• _DIRECTIVE_
In the material below, go from the line that contains "Составитель navigation button" down through the line that contains "(x=218, y=179)". Write those lines out again with "formula" changed to "equation" and nothing else altered.

• _RECORDS FOR THE EXERCISE_
★ ★ ★

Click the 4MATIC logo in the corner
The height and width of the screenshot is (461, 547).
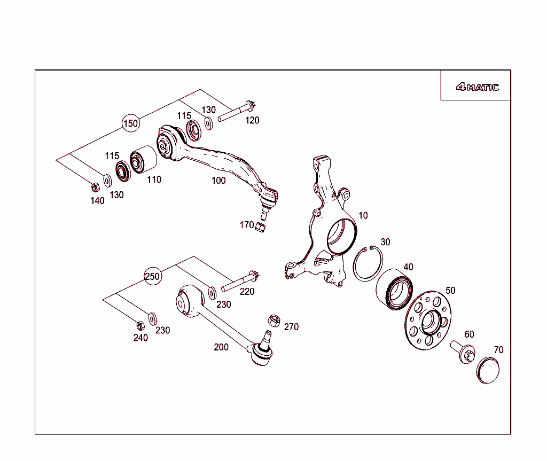click(x=477, y=87)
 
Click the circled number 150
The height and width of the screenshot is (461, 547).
click(x=130, y=123)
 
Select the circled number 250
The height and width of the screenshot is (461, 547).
click(x=153, y=276)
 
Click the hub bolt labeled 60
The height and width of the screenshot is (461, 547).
click(x=463, y=352)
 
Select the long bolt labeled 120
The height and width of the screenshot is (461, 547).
click(x=237, y=110)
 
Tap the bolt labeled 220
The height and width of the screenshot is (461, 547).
click(x=240, y=282)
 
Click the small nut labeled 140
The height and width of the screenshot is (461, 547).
click(x=95, y=187)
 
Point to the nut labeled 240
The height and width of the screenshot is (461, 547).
click(x=140, y=325)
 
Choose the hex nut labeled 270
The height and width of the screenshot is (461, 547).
click(x=274, y=321)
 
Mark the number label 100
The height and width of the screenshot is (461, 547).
click(x=218, y=181)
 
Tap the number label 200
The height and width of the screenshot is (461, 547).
click(x=221, y=347)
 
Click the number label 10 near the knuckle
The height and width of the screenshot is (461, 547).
click(x=363, y=215)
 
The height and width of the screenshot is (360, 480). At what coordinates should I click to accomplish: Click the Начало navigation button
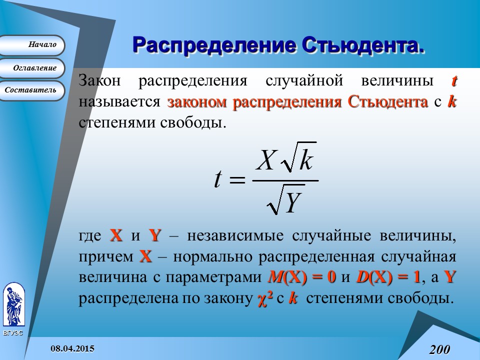(x=32, y=45)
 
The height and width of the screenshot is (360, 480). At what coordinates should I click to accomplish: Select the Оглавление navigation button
(x=32, y=68)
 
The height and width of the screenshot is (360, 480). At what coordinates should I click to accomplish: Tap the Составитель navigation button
(x=32, y=90)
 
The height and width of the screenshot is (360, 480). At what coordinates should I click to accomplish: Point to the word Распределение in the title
(x=214, y=46)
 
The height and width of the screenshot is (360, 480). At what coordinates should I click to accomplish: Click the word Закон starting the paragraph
(x=100, y=81)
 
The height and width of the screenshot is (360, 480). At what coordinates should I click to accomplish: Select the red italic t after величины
(x=454, y=81)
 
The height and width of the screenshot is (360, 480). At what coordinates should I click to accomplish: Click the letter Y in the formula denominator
(x=294, y=202)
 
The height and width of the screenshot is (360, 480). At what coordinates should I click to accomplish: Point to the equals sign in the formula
(x=237, y=180)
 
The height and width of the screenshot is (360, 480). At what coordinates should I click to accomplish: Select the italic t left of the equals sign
(x=218, y=179)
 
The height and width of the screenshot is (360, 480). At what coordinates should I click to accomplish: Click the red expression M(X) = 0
(x=302, y=277)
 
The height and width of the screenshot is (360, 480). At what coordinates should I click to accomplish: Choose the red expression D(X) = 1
(x=388, y=277)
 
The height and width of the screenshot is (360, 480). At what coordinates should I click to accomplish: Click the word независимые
(x=235, y=236)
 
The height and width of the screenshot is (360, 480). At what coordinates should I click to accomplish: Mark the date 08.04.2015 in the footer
(x=72, y=348)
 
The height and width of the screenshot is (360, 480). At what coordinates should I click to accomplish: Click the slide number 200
(x=440, y=350)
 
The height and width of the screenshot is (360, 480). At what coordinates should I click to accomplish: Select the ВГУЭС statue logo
(x=14, y=304)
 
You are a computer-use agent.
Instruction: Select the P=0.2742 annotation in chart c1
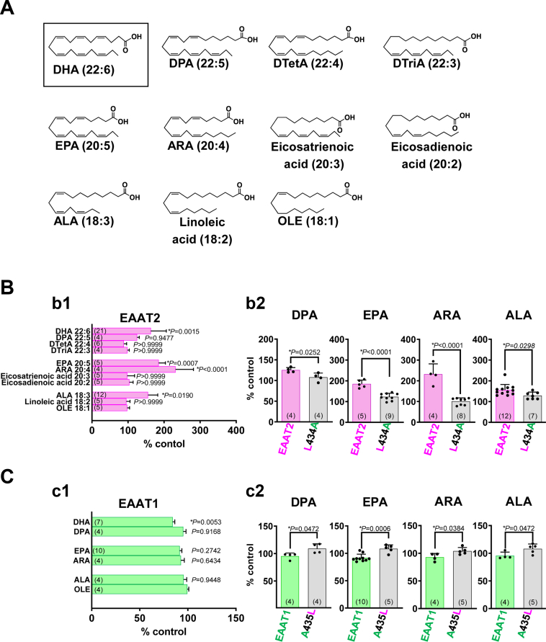point(206,548)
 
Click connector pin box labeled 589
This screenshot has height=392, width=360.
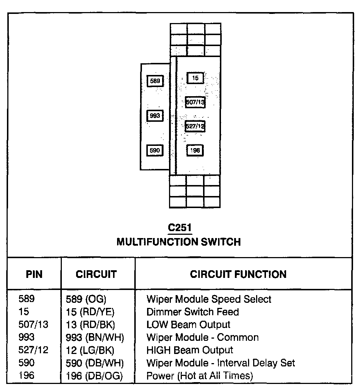(x=155, y=81)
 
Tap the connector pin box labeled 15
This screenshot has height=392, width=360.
(x=195, y=78)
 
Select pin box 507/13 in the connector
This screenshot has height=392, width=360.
(x=195, y=102)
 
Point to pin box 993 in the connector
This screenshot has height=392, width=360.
(x=155, y=116)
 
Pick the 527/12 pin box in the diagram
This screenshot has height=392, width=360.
(x=195, y=126)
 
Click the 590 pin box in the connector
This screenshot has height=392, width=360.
(x=155, y=150)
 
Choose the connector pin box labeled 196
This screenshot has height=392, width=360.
(x=195, y=150)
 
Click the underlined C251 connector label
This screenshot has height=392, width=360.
(x=179, y=228)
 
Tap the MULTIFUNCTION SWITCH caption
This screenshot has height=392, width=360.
(x=179, y=242)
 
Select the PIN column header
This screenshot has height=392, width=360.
(x=34, y=274)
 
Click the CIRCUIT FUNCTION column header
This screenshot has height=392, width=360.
(x=238, y=274)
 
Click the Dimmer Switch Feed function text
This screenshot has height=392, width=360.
(x=192, y=312)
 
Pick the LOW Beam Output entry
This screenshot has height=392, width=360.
(x=188, y=325)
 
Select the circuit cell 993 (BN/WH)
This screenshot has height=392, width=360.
(x=95, y=338)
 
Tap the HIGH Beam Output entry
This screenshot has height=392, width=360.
(x=190, y=350)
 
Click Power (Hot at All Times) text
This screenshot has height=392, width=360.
(x=199, y=376)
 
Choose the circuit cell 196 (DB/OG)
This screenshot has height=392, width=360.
(x=94, y=376)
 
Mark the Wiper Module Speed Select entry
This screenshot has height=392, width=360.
(x=209, y=299)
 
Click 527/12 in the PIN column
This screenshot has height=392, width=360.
(x=33, y=350)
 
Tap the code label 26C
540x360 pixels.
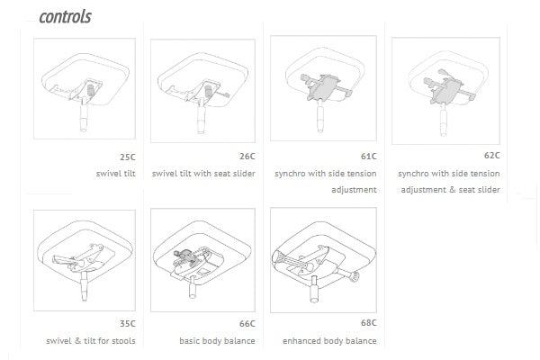click(245, 157)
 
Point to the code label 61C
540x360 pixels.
click(366, 157)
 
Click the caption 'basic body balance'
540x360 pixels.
click(217, 341)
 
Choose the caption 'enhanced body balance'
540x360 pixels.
click(330, 341)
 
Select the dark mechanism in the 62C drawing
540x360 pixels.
click(446, 87)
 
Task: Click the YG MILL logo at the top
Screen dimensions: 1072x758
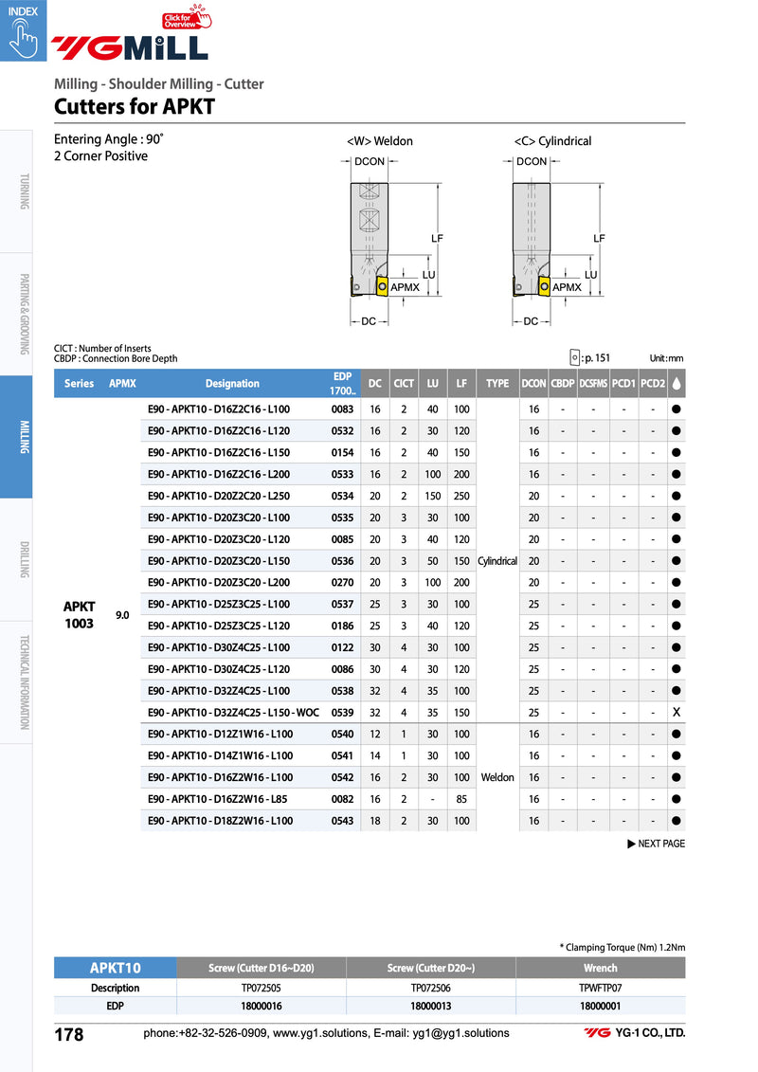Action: (x=129, y=46)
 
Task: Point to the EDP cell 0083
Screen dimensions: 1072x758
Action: (x=342, y=409)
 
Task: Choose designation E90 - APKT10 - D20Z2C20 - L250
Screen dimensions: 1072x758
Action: (x=219, y=496)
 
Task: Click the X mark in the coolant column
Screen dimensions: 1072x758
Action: (x=677, y=712)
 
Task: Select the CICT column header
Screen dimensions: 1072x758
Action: (x=404, y=384)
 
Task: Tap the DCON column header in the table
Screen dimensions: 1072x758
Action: (x=533, y=384)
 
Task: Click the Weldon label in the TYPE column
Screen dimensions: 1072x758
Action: (x=497, y=777)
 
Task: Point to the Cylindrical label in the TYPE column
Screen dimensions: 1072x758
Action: (x=497, y=561)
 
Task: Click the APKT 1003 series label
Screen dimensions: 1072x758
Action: (x=79, y=615)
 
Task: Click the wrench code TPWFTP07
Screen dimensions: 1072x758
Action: (x=600, y=988)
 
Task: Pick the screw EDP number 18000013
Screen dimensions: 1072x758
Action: (x=430, y=1006)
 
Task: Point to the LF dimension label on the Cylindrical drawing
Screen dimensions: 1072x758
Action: (x=599, y=239)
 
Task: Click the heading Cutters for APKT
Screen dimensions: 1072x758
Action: (x=134, y=107)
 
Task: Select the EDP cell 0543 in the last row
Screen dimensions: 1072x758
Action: (x=342, y=821)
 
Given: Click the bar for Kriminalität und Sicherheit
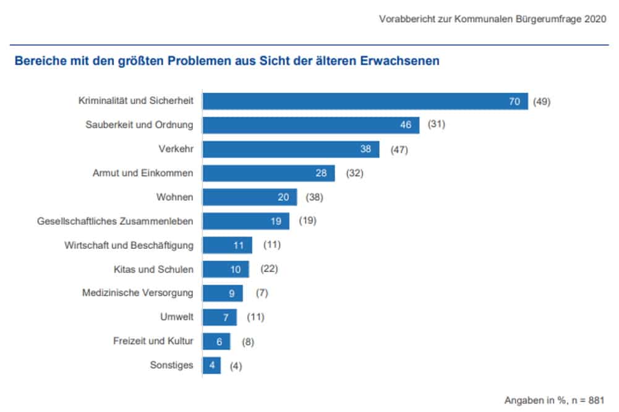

★ ★ ★

• _EXERCISE ANSWER_
The height and width of the screenshot is (360, 480). At what coordinates should I click to accomplish: Tap the Составитель navigation button
(x=32, y=90)
 
The height and width of the screenshot is (360, 480). At what coordinates should I click to accomplish: Point to the word Распределение in the title
(x=214, y=46)
 
The height and width of the screenshot is (360, 480). At what coordinates should I click to accomplish: Click the word Закон starting the paragraph
(x=100, y=81)
 
The height and width of the screenshot is (360, 480). At what coordinates should I click to accomplish: Select the red italic t after величины
(x=454, y=81)
 
The height and width of the screenshot is (360, 480). At what coordinates should I click to accomplish: Click the letter Y in the equation denominator
(x=294, y=202)
 
The height and width of the screenshot is (360, 480). At what coordinates should I click to accomplish: Point to the equals sign in the equation
(x=237, y=180)
 
The height and width of the screenshot is (360, 480). At what coordinates should I click to accomplish: Select the italic t left of the equals sign
(x=218, y=179)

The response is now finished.